In another sign that the state is moving on from its sluggishness over the past decade, seasonally adjusted employment rose for the third month in a row in March, and has now retraced all its 2011 losses.
Seasonally adjusted employment climbed 19,100, mostly in part-time jobs, but with a net 7800 gain in full-time jobs. Unemployment dived from 5.1 per cent to 4.8 per cent.
The Australian dollar soared almost a cent yesterday, and financial markets became less certain about another interest rate cut after the seasonally adjusted figures nationally traced a spectacular zag to last month's zig, with a gain of 44,000 jobs.
It was the fourth month in a row that the figures followed a zigzag pattern, falling and rebounding. But the rebounds have been bigger than the falls, and in March, seasonally adjusted employment climbed to a record of just under 11.5 million Australians in work.
Unemployment remained at 5.2 per cent, with thousands of people coming off the sidelines to look for work. Over the past year, most of the growth in the adult population has been among people who are neither employed nor unemployed, just not looking for work.
But economists pointed out the zigzag pattern of recent months suggests the figures could give a misleading impression, with no certainty that the rise in March will be sustained.
The Bureau of Statistics points to its trend figures, which smooth out the zigs and zags.

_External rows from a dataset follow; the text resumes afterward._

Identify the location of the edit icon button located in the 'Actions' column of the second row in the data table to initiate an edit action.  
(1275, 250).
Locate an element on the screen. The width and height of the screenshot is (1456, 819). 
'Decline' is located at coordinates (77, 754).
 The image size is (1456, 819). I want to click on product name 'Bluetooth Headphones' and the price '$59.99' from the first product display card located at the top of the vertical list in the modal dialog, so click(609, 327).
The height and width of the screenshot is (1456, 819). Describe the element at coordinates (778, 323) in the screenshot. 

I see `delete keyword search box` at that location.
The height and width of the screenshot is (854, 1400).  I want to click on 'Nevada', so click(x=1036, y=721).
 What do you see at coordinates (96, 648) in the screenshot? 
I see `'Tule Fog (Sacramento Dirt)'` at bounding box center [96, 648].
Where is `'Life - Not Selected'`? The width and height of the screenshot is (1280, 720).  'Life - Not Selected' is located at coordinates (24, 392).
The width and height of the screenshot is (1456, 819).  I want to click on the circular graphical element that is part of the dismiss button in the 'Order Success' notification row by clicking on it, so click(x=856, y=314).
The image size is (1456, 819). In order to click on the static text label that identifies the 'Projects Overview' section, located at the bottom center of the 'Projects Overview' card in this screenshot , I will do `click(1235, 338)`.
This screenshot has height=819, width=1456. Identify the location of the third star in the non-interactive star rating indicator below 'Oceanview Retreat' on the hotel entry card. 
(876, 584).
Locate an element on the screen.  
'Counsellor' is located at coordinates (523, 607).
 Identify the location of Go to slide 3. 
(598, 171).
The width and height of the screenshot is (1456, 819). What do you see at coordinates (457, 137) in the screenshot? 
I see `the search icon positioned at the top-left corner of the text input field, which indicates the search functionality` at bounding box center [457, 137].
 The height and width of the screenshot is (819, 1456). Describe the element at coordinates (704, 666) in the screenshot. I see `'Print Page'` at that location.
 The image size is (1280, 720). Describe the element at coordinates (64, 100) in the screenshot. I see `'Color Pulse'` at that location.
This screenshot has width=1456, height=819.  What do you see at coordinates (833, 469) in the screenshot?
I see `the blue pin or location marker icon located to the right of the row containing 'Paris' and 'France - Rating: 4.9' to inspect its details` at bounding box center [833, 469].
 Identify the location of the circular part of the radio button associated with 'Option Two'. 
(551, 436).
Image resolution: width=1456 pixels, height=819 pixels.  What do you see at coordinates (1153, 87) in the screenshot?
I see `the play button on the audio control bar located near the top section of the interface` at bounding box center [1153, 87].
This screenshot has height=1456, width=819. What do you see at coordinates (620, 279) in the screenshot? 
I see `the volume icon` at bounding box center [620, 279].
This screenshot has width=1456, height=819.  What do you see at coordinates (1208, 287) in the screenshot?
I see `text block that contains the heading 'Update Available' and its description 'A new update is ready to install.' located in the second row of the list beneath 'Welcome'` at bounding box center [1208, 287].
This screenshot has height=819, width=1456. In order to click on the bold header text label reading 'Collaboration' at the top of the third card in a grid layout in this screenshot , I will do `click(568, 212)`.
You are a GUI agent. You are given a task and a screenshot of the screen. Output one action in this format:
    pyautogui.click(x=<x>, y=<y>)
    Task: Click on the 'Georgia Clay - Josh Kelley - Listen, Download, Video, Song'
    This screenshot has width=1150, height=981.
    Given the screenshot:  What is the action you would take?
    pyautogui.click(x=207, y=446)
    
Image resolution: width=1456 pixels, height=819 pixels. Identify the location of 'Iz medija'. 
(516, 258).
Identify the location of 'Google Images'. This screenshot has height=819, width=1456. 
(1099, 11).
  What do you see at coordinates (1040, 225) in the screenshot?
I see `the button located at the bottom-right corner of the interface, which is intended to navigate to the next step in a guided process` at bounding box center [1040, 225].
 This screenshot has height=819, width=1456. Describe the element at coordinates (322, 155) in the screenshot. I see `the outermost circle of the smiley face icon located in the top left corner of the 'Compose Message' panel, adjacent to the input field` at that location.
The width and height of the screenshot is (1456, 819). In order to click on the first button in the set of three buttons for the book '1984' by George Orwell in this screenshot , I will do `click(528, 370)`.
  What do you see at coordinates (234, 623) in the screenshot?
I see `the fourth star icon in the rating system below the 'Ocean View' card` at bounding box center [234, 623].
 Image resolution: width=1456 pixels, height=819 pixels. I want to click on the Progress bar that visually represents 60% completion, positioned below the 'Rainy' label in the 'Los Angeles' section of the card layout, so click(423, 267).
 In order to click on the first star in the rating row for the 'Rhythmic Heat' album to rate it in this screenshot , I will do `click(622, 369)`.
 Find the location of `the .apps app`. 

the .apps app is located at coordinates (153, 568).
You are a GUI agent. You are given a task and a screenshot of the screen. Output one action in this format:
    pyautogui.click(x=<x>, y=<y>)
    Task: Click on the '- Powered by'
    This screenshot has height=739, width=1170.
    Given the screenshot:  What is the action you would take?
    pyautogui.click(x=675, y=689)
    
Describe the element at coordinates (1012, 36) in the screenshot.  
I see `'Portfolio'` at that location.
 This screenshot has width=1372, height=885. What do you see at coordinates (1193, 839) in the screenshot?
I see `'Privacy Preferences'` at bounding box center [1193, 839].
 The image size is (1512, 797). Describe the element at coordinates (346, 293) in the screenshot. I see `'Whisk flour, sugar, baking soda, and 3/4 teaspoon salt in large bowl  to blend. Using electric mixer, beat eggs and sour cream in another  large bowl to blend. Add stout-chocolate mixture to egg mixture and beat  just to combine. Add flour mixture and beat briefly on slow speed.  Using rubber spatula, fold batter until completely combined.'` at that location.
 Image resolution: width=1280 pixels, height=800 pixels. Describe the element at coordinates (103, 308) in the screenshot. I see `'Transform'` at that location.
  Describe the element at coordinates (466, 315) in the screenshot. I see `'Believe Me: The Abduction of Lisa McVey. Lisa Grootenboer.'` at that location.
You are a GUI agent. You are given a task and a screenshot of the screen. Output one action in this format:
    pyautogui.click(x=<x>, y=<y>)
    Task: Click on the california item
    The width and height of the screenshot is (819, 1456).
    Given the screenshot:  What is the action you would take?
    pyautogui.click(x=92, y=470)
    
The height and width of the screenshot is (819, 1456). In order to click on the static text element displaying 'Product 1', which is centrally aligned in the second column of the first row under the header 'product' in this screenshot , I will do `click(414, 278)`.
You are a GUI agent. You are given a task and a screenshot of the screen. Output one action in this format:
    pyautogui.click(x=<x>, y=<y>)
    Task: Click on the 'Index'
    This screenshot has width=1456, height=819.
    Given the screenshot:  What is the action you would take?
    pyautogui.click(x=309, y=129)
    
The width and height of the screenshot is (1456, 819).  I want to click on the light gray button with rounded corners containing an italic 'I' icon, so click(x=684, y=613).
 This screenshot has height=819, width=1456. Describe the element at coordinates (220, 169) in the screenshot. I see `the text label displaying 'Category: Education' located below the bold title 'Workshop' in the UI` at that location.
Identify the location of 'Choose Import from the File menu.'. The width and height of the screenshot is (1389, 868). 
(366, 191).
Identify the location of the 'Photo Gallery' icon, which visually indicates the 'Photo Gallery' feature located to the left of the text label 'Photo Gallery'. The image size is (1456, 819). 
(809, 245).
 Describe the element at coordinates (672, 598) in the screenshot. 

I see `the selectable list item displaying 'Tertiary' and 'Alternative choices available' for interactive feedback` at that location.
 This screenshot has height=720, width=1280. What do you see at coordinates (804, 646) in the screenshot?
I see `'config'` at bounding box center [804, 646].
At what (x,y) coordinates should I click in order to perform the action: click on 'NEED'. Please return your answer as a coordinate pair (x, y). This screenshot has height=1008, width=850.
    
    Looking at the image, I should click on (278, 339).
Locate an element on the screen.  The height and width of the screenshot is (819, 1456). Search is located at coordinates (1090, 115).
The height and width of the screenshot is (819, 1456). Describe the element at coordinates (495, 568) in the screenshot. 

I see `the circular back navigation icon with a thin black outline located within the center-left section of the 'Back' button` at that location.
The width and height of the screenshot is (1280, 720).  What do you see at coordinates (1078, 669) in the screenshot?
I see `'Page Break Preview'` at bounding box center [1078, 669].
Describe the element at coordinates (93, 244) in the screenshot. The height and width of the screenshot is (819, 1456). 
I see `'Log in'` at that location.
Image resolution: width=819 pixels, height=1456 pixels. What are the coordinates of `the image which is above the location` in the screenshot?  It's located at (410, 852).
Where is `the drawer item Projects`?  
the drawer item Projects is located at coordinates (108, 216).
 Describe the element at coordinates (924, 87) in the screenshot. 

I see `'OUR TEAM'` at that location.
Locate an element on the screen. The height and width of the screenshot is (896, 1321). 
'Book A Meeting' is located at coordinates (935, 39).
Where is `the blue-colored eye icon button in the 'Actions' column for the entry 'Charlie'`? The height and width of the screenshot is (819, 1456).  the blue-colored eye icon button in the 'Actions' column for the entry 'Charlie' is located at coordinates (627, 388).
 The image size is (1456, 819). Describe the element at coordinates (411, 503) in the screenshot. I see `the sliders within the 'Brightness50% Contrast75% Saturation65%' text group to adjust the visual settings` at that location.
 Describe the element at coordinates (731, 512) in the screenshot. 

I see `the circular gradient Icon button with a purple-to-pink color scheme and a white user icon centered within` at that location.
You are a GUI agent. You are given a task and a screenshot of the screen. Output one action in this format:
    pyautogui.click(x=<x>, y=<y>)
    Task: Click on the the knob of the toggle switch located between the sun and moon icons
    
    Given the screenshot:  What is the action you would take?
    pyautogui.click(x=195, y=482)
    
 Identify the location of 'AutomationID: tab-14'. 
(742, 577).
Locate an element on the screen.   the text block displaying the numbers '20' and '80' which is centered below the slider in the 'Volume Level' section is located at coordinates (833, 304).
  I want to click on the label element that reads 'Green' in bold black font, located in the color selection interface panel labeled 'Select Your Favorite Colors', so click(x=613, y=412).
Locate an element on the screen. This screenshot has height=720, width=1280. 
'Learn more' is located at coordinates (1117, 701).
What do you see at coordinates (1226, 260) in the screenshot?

They show slow growth in employment, with just 25,000 jobs added in the past six months, enough to employ only a fraction of the 118,500 growth in the working age population.
The rebound in NSW is sustained on the trend measure. Even after taking out zigs and zags, the state has added 25,000 full-time jobs in the past six months. While total employment grew just 6000, unemployment fell from 5.4 per cent to 5 per cent.
Western Australia remains the jobs dynamo, after a year in which the amount spent on mining investment climbed more than the entire growth in gross domestic product. In the past six months, the trend figures estimate Western Australia has added 31,000 jobs, while Victoria has lost 23,500.
NSW has now overtaken Victoria as the best-performing state in the south-east, with the first buds of a housing recovery, new mining investment and exports, and solid consumer spending insulating it from the slump in the rest of the south-east.
The state Treasurer, Mike Baird, gave the figures a cautious welcome. "While the current environment is an ongoing challenge ... it's pleasing to see that total employment rose 19,100," he said. "This puts us second to Western Australia in jobs growth.
"However, significant economic uncertainty remains, and we expect that this will put further pressure on jobs over the coming year."